POWER to the people: A historyof chipmaking at IBM

Source : http://www.ibm.com/developerworks/power/library/pa-powerppl/?S_TACT=105AGX16&S_CMP=ART

Summary: In the last decade alone, IBM scientists have announced one semiconductor breakthrough after another: copper technology, silicon-on-insulator, silicon germanium, strained silicon, and low-k dielectrics. All of these technologies came out of IBM’s fertile in-house research community. This prowess in modern chipmaking know-how came out of the hermetically-sealed clean rooms of the most advanced R & D department in the semiconductor industry.
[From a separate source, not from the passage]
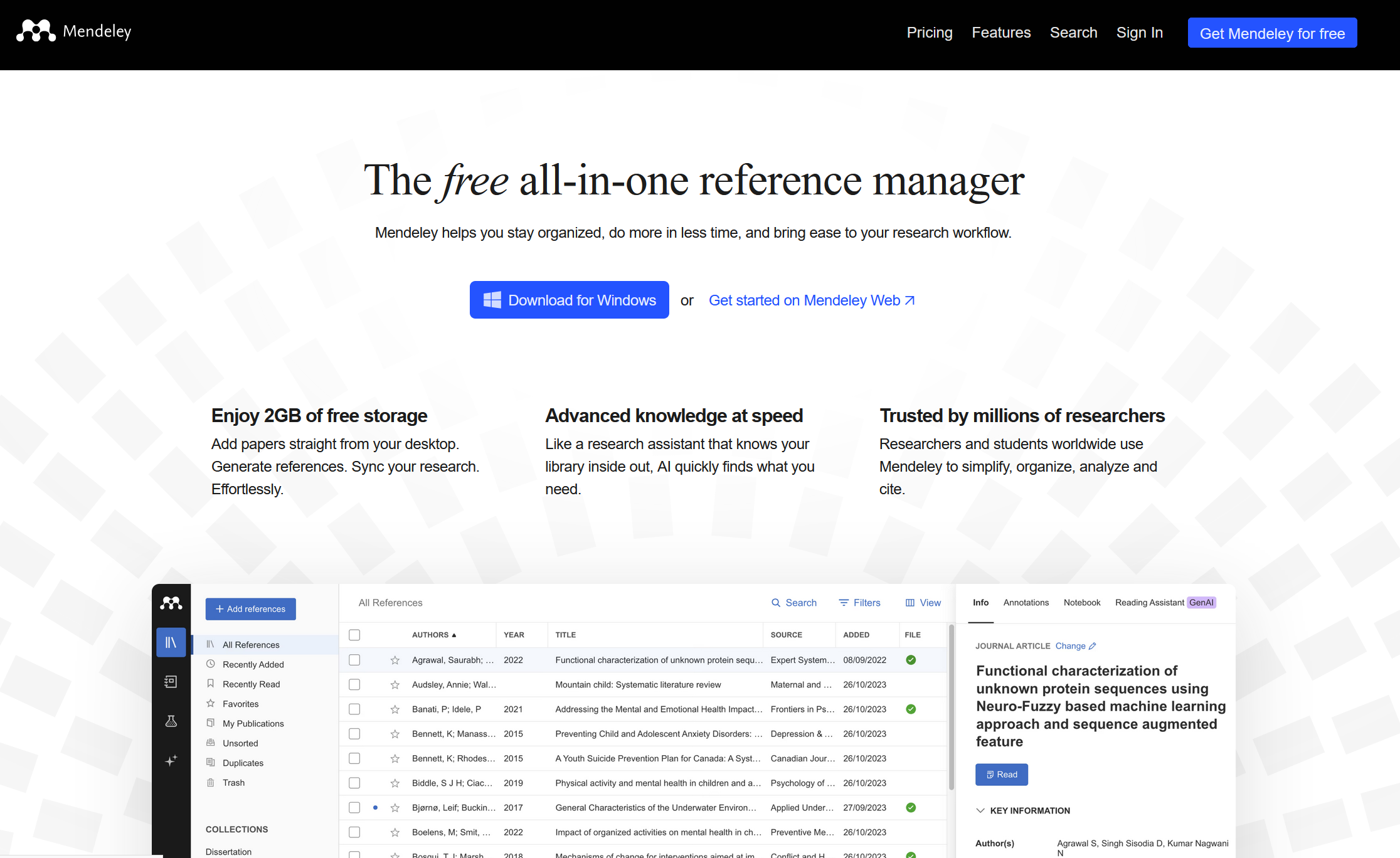
Task: Click the pencil Change icon for Journal Article
Action: pyautogui.click(x=1092, y=646)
IBM’s 4 families of processors – the Power Architecture(TM), the PowerPC family of processors, the Star chips, power IBM mainframes have a common ancestor: the IBM 801. IBM CellBE has a Power-like PPU but the SPUs have completely different ISA.

IBM 801 : It started out attempting to solve the problem in the 1970s: switching telephone calls. The goal was to complete one instruction per clock cycle and accommodate 300 calls per minute. Most of the computers of the day had CISC instruction sets and the chip complexity became greater. IBM’s John Cocke sliced away at the redundancy in the instruction set and designed a machine with half the circuits of its contemporaries-that ran twice as fast as they did, known as RISC today. His work on RISC and optimizing compilers won him many awards including the 1987 Turing Award. IBM 801 never became a telephone switcher, instead it became the first RISC chip. The RISC architecture came to dominate the workstation and embedded markets.

 

POWER : POWER stands for Performance Optimization With Enhanced RISC. Descended directly from the 801 CPU, it is a 2nd-generation RISC processor.  801 was a very simple design. Because al instructions completed in one colck cycle, it lacked floating-point and superscalar (parallel processing) ability. The POWER architecture set out to correct this.

  • POWER1 : released in 1990, 800,000 transistors per chip. functionally partitioned, superscalar, had separate floating-point registers and could scale from the low to the high end of the UNIX workstatios it was built for. The RSC implementation of the POWER1 microprocessor was used as the central processor for the Mars Pathfinder mission and is the chip from which the PowerPC line is descended.
  • POWER2: released in 1993. 15 million transistors per chip. added a 2nd FPU and more cache. Powered the 32-node IBM DEEP BLUE(R) supercomputer that beat world champion Garry Kasparov at chess in 1997.
  • POWER3 : released in 1998. 15 million transistors per chip. The first 64-bit symmetric multiprocessor (SMP). designed for scientific and technical computing apps. It had data prefetch engine, non-blocking interleaved data cache, dual floating point execution units, etc. POWER-II reimplemented POWER3 using copper interconnects, deliving double the performance at the same price.
  • POWER4 : released in 2001. 174 millions transistors per processor. A gigaprocessor incorporating 0.18-micron copper and SOI (Silicon-on-Insulator) technology, the POWER4 was the single most powerful chip on the market when it was introduced. Each processor has 2 64-bit 1GHz+ PowerPC cores, making it the first server processor with a multicore design on a single die.
  • POWER5 : released in 2003. 276 million transistors per processor. based on the 130-nanometer copper/SOI process, and featueres communication acceleration, chip multiprocessing, a larger L2 cche, a memory controller on the chip, simultaneous multithreading, advanced power management, eFuse (morphing) and hypervisor technology.

STAR power: PowerAS and RS64

PowerPC : PC stands for Performance Computing. introduced in 1993. open : it specifies an instruction set architecture that allows anyone to design and fabricate PowerPC-compatible processorsl and osurce code for software modules developed in support of PowerPC is freely available. The small size of the PowerPC core leaves a great deal of room on each die for additioal components, from added cache to coprocessors, allowing for an amazing amount of design flexibility.

CellBE : the newest member. 234 million transistors. It contains a Power Architecture-based control processor (PU) augmented with 8 SIMD Synergistic Processor Unit (SPU) and a rich set of DMA commands for efficient communications between them all.

Custom Chips : Nintendo GameCube’s Gekko, Cray’s X1 supercomputer chips, NVIDIA’s latest GeForce processor, and the MS Xbox and Sony playstatio use chip technology licensed from or manufactured by IBM. Various System-on-Chip designs are also based on Power Architecture technology.